EV sales have been surprisingly strong in Europe and China, even as demand for piston-powered cars slumps during the continuing COVID-19 pandemic.
The Squeeze Is On
Until this year, carmakers faced a 130 g/km cap on CO2 emission from their new vehicles. With an industrywide average of 122 g/km in 2019, they were comfortably below that level. But the average has been creeping up instead of going down because of booming SUV sales.
Some carmakers, notably Fiat Chrysler Automobiles and Toyota, have been keeping up by paying better-performers a fee for the ability to pool the CO2 output of their cars. FCA did this with Tesla, and Toyota with Mazda, last year.

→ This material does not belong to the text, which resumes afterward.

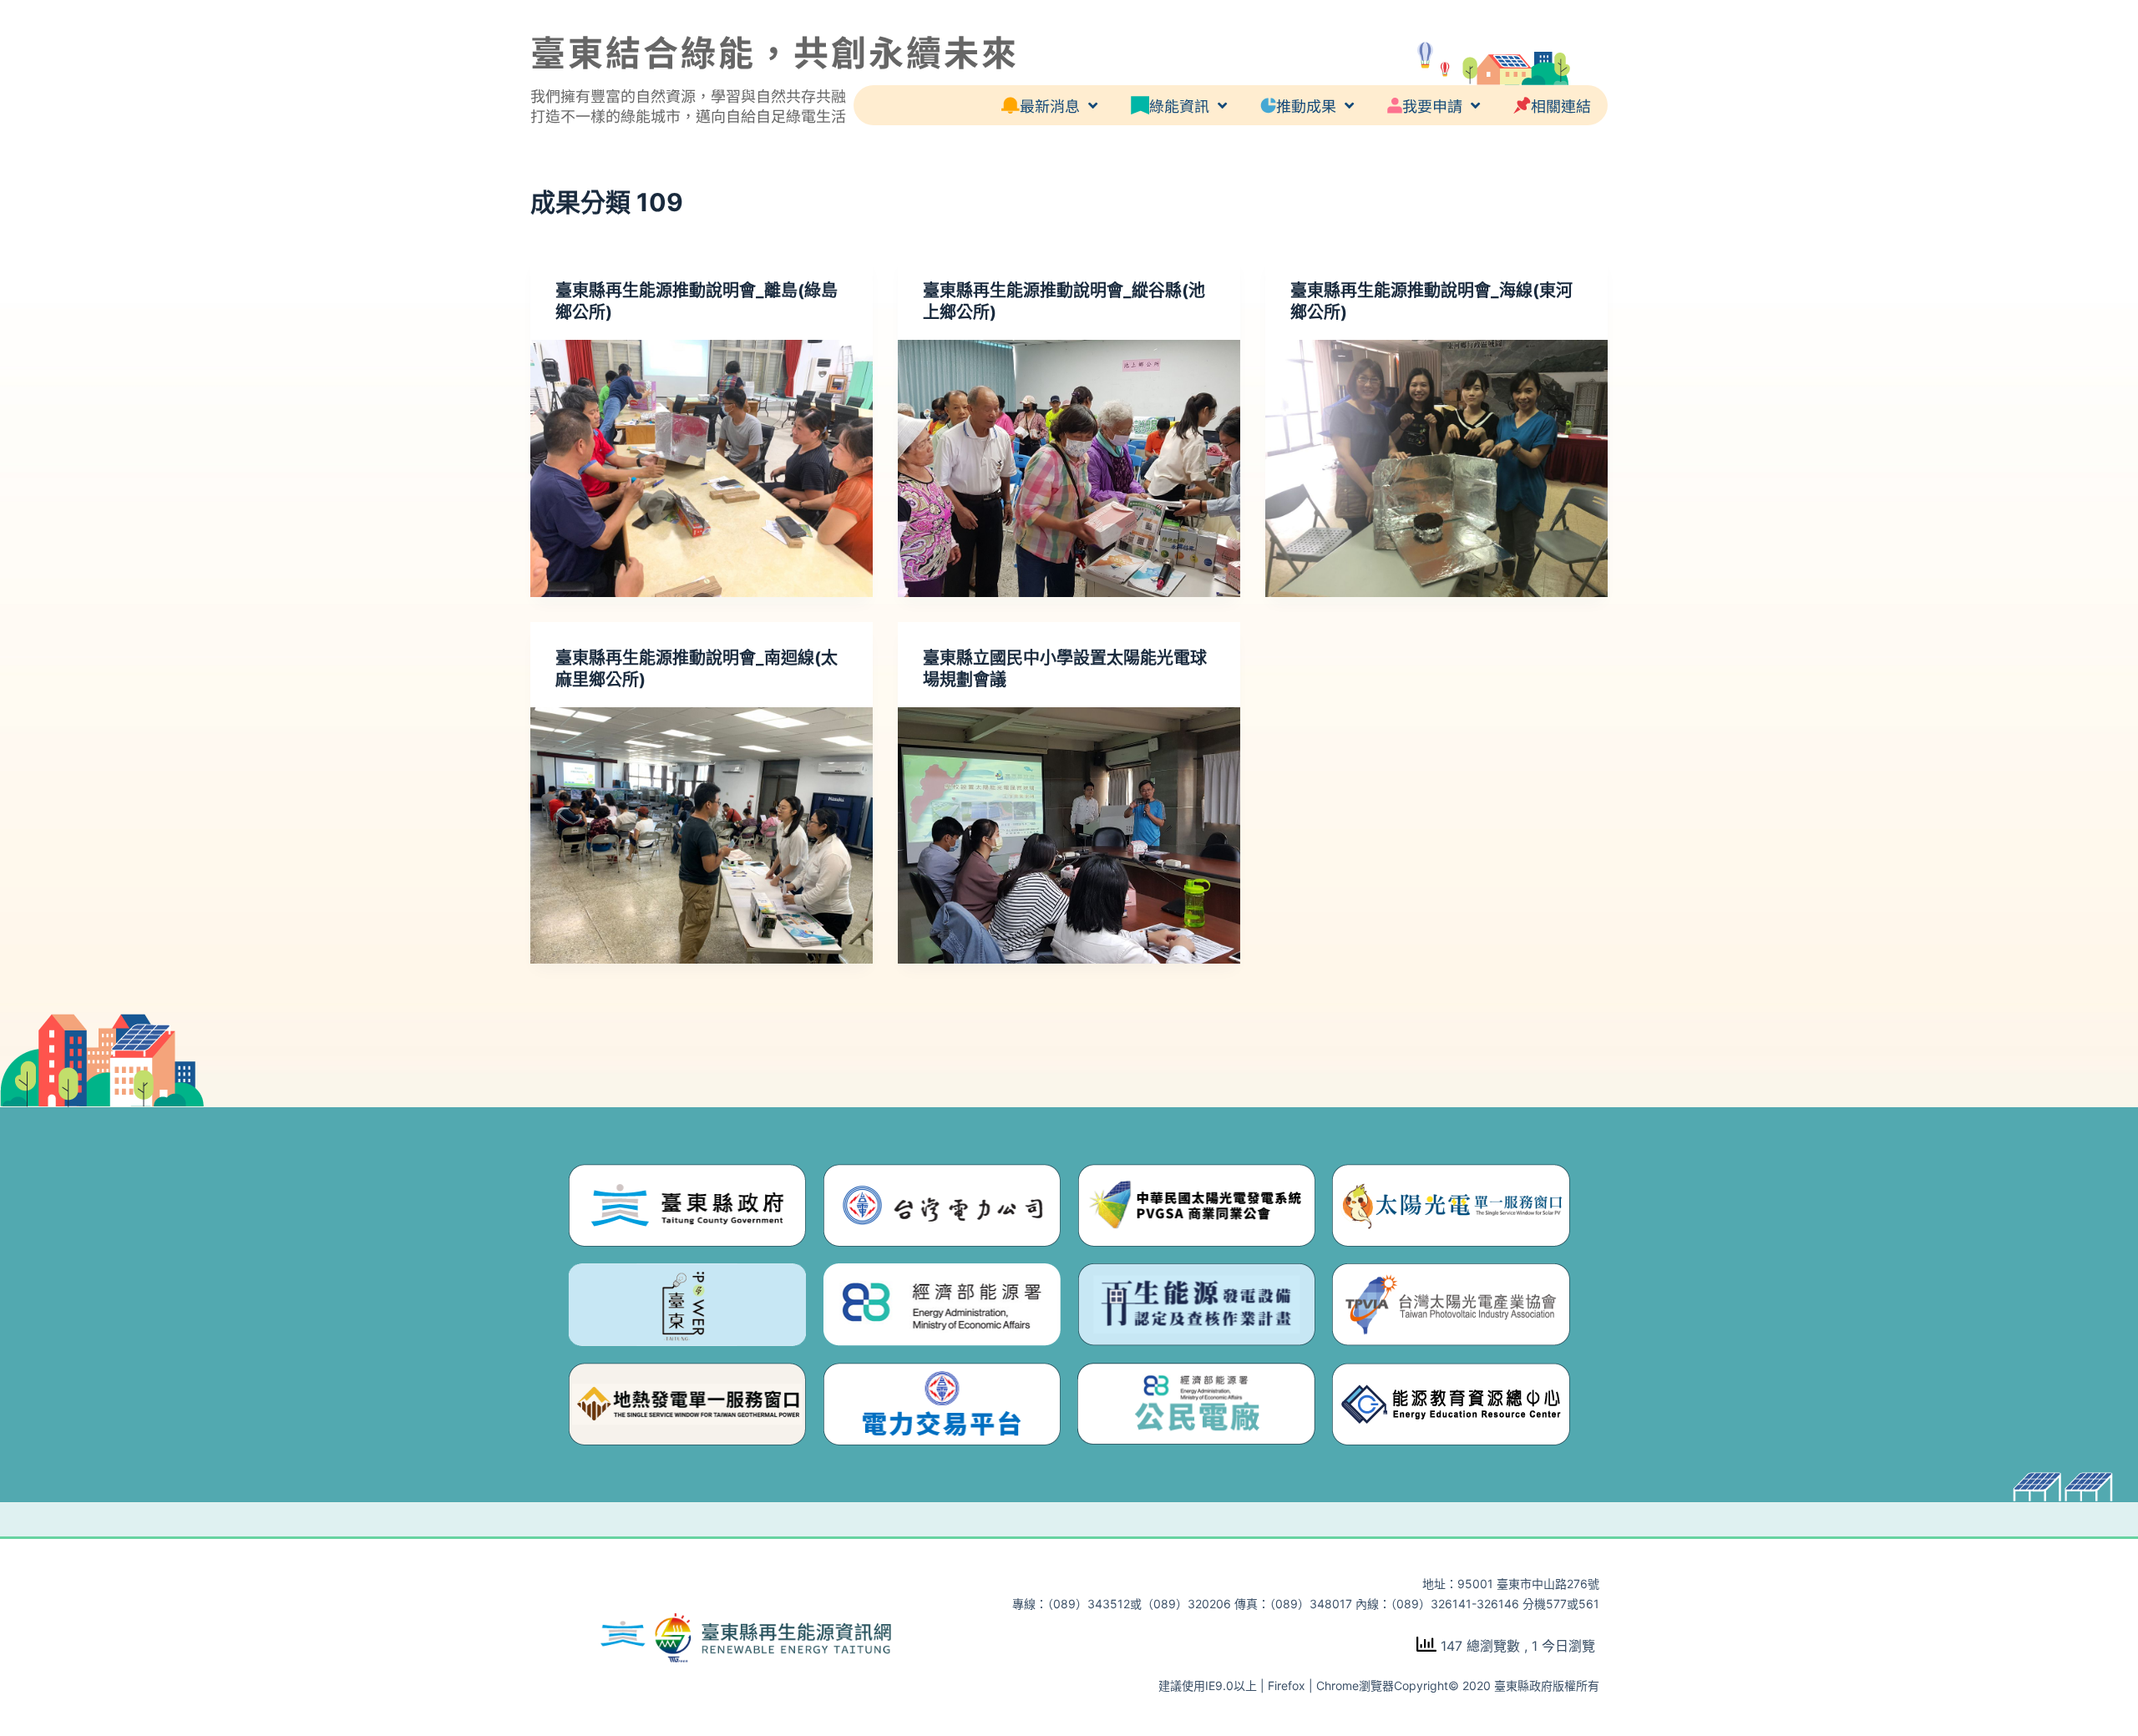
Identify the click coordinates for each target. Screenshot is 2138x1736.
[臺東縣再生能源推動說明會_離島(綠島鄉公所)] (701, 468)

New European Commission rules say manufacturers must now slash that average to 95 g/km by the end of next year. If the industry fails to get there in time, its members could face a worst-case scenario of roughly €30 billion ($35 billion) in fines, according to U.K.-based data researcher firm Jato Dynamics.
T&E calculates that deliveries of electrified cars in the first half of 2020 lowered overall CO2 emissions among new vehicles in Europe by a record 9% to 111 grams per kilometer. That’s the largest drop for the period since the first CO2 regulations went into effect in 2008.
Source: Transport & Environment
Most carmakers are on a trajectory to meet the 95-gram target, but some have work to do. T&E says the front-runners—meaning producers who already are ahead of where they should be by now—are PSA, Volvo, FCA (with help from Tesla) and BMW.
A second group is only about 2 grams short at this point, according to T&E. They are Renault, Toyota (with help from Mazda), Nissan and Ford.
Carmakers with the largest CO2 gaps are Jaguar Land Rover (13 g/km), Daimler (9 g/km) and Volkswagen Group (5 g/km).
The analysis frets that half of the reduction due from the industry this year will be through regulatory loopholes, such as pooling, rather than actual compliance. But pressure to push EV sales will grow next year as those alternatives are drained.
Beyond EV Sales
T&E predicts that demand for electrified vehicles in Europe will grow from about 500,000 in 2019 to 1 million this year and 1.8 million in 2021. But the group concedes that all forecasting comes with a considerable level of uncertainty these days.
T&E’s 105-page analysis goes into considerable depth on a company-by-company and model-by-model basis to calculate likely EV sales through 2021. It also opines what must be done to maintain growth for the electrified vehicle market. Among its takeaways:
- The pace of CO2 reductions is far short of what will be needed to reach Europe’s goal of zero-emission transport by 2050.
- To achieve zero emissions from the entire European car fleet by 2050, car sales must go all-electric no later than 2035. That will mean phasing out plug-in hybrids as well as diesel and gasoline-based powertrains.
- EV sales could stall after 2022 without another round of more stringent CO2 limits.
Squeezing CO2 limits puts pressure on piston power. But T&E suggests an array of other familiar initiatives to support EV sales:
- Add incentives to electrify fleets.
- Set binding national targets to install more EV charging stations.
- Overhaul vehicle tax structures to bonus EV buyers with fees collected on high-emission vehicles.
- Ban all but zero-emission vehicles in city centers by 2030.
- Stop spending public funds on “old economy” fuels.
Carmakers in Europe are making good progress toward lowering CO2 emissions. But as T&E points out, there’s more to this than putting the squeeze on piston engines. It’s time for government and regulators to step up.